=== Requirement 1 ===
In the post on relational model alternatives to SQL, what approximate license cost is given for Oracle's OLAP option?
=== Requirement 2 ===
List every acronym that appears in the post on relational model alternatives to SQL.
=== Requirement 3 ===
Resume the post on relational model alternatives to SQL, picking up after its final sentence.

November 26, 2009 at 9:28 am
In an earlier thread ("SQL Futures") it was suggested that more explanation is needed of the advantages of the Relational Model alternatives to SQL. Here are some examples of the benefits I would expect. I am making an assumption that any future RDBMS would at least meet the requirements of a “D”-compliant system - i.e. it would have features including relation variables, relational closure and so forth.
1. More cost effective OLAP. Many decision support systems make use of non-SQL data stores for their data even where that data is sourced from a SQL-based Data Warehouse, i.e. they use a HOLAP / MOLAP architecture. A principal reason for this is that SQL doesn’t provide the multi-dimensional data structures needed for business analytics. SQL returns its results as essentially “flat” two-dimensional tables - a 2D array or collection being the only data structures supported by SQL query interfaces.
The need to support multi-dimensional data stores separately from SQL is an expensive burden. For Oracle’s OLAP option for example the licence cost is around $20K per processor. Quite apart from the software cost there is the expense of maintaining and managing data and storage in two places and keeping them consistent.

=== Dataset extract ===
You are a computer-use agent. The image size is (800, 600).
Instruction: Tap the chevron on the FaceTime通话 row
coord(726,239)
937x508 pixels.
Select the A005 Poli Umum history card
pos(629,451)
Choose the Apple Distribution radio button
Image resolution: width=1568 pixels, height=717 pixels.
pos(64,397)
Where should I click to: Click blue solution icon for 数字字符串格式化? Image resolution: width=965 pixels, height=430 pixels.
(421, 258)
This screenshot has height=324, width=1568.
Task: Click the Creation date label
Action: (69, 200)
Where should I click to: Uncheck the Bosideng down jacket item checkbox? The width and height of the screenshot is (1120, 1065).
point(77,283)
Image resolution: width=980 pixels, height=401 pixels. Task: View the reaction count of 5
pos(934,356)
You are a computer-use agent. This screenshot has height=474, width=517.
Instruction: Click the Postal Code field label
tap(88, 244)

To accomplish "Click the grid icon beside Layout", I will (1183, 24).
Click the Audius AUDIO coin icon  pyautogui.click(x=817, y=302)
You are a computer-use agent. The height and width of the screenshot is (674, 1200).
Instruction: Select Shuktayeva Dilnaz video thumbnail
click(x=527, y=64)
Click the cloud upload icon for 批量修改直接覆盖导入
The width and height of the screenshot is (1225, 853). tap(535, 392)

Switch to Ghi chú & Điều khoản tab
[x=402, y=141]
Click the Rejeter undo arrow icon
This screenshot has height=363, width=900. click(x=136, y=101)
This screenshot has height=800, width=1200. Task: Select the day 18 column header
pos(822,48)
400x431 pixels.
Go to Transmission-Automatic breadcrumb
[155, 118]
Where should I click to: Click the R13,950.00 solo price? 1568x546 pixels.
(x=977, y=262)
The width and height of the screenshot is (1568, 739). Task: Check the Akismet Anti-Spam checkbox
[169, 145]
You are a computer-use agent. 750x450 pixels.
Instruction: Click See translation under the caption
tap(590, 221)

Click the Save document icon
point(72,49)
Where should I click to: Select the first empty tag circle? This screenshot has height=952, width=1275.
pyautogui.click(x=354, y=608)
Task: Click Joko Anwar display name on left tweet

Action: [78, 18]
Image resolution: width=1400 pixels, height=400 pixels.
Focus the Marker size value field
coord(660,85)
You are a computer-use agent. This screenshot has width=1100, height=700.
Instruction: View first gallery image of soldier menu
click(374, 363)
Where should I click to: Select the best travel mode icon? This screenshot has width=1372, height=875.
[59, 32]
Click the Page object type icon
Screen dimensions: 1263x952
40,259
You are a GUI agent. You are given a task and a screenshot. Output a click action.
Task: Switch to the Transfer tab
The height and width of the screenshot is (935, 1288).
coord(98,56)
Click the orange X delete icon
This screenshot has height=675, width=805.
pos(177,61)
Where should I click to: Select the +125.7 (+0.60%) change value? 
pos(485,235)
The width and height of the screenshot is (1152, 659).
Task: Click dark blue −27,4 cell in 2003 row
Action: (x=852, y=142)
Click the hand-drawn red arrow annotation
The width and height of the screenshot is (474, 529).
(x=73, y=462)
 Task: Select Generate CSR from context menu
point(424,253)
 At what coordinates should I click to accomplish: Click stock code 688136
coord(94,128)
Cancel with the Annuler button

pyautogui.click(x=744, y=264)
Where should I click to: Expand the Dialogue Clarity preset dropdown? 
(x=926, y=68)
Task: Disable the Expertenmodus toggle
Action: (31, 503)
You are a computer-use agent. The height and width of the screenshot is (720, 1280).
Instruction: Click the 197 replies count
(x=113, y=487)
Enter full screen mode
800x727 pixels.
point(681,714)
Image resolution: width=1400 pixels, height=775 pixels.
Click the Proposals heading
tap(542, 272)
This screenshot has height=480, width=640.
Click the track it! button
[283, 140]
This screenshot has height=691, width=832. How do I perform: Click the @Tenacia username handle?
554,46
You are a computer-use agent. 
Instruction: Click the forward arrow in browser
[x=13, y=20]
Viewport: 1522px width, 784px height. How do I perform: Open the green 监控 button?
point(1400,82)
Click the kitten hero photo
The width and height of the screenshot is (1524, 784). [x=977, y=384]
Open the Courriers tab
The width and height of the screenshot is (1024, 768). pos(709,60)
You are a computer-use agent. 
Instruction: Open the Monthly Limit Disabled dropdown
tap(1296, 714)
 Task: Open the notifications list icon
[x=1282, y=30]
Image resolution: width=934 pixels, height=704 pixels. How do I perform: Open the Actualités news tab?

=== Written answer 1 ===
Around $20K per processor.

=== Written answer 2 ===
SQL, RDBMS, OLAP, HOLAP, MOLAP

=== Written answer 3 ===
The relational model is a n-dimensional data model. Relational queries preserve keys in their results, in other words they preserve the dimensional structure of the data which SQL does not. Therefore it is possible to use an RDBMS as a multi-dimensional data store to support analytical queries without a separate data store. Given that OLAP is a multi-billion dollar market I think the savings here could be very considerable indeed.
2. Better query optimization and storage strategies. SQL and RDBMS are both logical representations of data but relational databases have certain potential advantages when it comes to optimization. By freeing the database engine of the burden of supporting duplicates in tables and queries we would get the benefit of much smarter query optimisation and processing. The final benefit is of course hard to quantify but there is undoubtedly a large, well-documented body of research into relational database optimization which the industry is currently unable to take advantage of in SQL DBMSs. This ought to represent a very significant gain for RDBMS over SQL DBMS.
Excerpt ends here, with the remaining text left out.